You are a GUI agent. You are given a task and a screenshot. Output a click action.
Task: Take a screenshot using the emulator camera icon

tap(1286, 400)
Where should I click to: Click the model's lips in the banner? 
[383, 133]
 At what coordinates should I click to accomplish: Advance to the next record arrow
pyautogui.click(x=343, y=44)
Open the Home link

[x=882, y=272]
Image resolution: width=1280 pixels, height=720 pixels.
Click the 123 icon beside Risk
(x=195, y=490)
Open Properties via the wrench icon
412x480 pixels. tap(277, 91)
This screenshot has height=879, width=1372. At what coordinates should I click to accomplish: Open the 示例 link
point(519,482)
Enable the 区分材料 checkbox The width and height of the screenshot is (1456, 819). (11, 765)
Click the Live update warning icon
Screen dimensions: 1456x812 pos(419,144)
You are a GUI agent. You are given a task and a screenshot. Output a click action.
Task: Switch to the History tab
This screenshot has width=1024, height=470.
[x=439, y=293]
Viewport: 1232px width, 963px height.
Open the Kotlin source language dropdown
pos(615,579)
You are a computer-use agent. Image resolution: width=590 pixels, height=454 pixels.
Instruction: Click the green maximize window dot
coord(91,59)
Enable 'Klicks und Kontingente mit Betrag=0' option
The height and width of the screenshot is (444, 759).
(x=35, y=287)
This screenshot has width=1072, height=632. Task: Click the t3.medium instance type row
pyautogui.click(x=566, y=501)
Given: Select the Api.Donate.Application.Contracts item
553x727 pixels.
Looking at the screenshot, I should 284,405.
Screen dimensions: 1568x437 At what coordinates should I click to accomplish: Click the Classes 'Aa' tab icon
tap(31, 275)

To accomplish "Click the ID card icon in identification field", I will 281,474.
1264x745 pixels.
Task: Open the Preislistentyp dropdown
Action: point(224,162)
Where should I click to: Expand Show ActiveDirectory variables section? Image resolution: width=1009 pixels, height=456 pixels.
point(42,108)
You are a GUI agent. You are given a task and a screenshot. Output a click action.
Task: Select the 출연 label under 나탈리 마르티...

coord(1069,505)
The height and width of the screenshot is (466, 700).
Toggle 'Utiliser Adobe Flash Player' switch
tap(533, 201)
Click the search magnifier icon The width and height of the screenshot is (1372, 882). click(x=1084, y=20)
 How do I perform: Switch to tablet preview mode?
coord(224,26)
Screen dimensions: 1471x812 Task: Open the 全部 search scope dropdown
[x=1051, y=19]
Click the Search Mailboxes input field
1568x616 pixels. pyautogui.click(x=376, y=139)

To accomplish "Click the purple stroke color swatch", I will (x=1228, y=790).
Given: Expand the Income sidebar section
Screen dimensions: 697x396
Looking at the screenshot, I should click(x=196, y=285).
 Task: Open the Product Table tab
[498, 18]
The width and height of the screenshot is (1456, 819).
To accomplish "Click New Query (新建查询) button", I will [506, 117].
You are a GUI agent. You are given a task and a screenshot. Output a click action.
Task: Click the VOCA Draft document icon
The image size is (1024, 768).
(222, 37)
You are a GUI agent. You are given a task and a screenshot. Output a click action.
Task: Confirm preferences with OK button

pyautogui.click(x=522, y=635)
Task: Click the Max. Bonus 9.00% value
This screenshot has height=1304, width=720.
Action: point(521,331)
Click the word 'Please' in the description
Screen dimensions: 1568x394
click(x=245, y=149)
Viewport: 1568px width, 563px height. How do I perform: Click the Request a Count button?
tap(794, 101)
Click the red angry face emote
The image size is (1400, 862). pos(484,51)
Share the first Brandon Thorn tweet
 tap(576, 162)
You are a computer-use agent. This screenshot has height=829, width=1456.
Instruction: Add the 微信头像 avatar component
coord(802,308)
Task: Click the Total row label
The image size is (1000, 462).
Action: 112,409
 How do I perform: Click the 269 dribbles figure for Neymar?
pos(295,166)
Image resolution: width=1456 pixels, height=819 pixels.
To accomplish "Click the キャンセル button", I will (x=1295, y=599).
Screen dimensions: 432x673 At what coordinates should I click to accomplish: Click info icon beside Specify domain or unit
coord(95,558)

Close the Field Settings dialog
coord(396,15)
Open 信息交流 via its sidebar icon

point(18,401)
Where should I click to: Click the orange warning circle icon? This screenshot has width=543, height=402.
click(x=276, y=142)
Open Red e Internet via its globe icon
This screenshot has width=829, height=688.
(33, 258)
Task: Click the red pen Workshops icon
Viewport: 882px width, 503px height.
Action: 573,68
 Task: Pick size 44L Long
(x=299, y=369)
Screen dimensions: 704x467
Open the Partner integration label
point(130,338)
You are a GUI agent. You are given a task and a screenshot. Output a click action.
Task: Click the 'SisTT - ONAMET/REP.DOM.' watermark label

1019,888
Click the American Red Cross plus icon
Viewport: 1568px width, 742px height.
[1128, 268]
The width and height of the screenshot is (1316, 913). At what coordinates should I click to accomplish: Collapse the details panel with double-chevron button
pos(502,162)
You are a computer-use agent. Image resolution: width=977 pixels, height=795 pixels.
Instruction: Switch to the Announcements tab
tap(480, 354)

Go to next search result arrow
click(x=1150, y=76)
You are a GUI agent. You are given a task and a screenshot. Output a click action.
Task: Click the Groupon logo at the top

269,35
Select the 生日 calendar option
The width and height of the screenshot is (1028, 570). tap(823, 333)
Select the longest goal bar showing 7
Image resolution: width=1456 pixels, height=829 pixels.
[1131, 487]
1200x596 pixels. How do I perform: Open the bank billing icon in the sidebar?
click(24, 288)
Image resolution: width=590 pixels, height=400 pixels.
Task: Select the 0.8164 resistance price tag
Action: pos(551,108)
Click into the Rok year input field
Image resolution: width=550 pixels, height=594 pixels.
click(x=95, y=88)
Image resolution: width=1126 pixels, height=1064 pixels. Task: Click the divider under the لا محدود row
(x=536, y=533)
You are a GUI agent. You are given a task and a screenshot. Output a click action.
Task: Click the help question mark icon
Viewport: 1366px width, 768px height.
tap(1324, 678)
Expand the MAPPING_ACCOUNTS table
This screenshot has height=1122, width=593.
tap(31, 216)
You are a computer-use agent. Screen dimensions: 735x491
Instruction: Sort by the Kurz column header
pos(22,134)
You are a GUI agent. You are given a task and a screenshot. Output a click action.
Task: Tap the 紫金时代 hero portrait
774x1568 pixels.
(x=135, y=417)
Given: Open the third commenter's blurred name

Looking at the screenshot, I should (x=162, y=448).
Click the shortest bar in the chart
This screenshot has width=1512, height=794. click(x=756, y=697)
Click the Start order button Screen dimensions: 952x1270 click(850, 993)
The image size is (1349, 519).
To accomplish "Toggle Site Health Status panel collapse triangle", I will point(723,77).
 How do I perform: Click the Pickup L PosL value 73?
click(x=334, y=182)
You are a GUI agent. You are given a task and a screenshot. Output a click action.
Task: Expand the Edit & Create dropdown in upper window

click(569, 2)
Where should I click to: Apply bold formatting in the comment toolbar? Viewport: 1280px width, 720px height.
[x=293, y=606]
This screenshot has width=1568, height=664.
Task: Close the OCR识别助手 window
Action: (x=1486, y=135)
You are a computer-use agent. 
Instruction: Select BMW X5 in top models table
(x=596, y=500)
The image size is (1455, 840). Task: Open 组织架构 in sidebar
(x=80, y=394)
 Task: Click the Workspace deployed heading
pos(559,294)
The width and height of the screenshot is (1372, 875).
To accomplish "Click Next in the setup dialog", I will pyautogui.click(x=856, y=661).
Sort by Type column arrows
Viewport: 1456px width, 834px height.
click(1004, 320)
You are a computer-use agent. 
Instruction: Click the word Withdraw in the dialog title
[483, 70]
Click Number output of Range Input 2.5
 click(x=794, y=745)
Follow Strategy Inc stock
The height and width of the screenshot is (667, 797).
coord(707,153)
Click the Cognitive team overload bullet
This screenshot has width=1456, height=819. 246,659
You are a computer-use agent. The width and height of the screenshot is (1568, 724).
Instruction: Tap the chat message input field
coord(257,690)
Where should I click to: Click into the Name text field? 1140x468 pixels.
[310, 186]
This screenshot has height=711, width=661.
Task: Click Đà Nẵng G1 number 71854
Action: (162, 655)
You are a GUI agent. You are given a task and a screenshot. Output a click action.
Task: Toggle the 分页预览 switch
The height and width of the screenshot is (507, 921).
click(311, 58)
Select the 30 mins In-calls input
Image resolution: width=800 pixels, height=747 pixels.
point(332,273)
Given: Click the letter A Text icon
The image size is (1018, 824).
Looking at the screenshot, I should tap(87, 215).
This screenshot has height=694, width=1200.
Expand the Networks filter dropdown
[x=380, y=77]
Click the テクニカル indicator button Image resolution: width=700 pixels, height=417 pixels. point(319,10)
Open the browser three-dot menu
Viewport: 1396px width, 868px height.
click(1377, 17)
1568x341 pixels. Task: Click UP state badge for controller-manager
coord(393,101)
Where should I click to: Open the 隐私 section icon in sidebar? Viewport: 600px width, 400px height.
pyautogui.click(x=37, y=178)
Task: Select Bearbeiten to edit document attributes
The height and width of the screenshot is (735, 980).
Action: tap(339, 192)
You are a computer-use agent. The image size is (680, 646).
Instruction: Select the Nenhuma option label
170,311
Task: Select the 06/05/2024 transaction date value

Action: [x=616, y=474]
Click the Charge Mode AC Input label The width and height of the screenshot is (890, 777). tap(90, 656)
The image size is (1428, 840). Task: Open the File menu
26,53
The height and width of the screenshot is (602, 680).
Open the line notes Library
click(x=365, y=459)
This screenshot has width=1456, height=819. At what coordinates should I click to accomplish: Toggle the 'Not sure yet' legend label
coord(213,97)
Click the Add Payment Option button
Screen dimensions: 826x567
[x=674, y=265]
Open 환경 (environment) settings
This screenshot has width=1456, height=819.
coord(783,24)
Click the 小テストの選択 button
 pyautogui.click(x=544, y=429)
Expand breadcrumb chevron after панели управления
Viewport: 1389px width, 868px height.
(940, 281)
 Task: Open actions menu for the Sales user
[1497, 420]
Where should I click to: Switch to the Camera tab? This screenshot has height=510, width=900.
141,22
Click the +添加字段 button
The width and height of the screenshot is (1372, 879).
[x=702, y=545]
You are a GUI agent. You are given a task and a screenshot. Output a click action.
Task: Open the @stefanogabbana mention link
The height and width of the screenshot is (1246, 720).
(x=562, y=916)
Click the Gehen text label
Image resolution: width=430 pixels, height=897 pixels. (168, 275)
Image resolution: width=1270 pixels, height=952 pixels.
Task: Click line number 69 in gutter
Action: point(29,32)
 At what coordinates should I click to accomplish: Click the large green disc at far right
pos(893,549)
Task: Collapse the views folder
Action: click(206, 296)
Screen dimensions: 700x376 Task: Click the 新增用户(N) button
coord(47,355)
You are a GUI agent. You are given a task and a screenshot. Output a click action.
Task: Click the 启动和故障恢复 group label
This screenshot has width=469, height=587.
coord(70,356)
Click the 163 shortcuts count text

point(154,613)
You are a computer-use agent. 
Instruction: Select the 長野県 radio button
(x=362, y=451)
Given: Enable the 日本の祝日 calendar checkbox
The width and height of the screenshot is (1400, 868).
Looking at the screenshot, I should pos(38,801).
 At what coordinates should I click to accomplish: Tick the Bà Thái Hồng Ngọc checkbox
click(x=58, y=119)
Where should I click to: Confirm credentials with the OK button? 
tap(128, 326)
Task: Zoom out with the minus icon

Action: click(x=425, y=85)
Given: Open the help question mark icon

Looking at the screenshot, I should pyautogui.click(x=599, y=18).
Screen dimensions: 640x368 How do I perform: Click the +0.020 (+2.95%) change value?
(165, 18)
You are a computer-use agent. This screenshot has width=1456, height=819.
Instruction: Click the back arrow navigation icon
_ _ _
WHAT THE TASK REQUIRES> Pull out every line of the records above that contains the string "pyautogui", matching case exactly.

EXERCISE ANSWER>
pyautogui.click(x=343, y=44)
pyautogui.click(x=566, y=501)
1568x616 pixels. pyautogui.click(x=376, y=139)
pyautogui.click(x=522, y=635)
To accomplish "Click Next in the setup dialog", I will pyautogui.click(x=856, y=661).
pyautogui.click(x=37, y=178)
 pyautogui.click(x=544, y=429)
Looking at the screenshot, I should pyautogui.click(x=599, y=18).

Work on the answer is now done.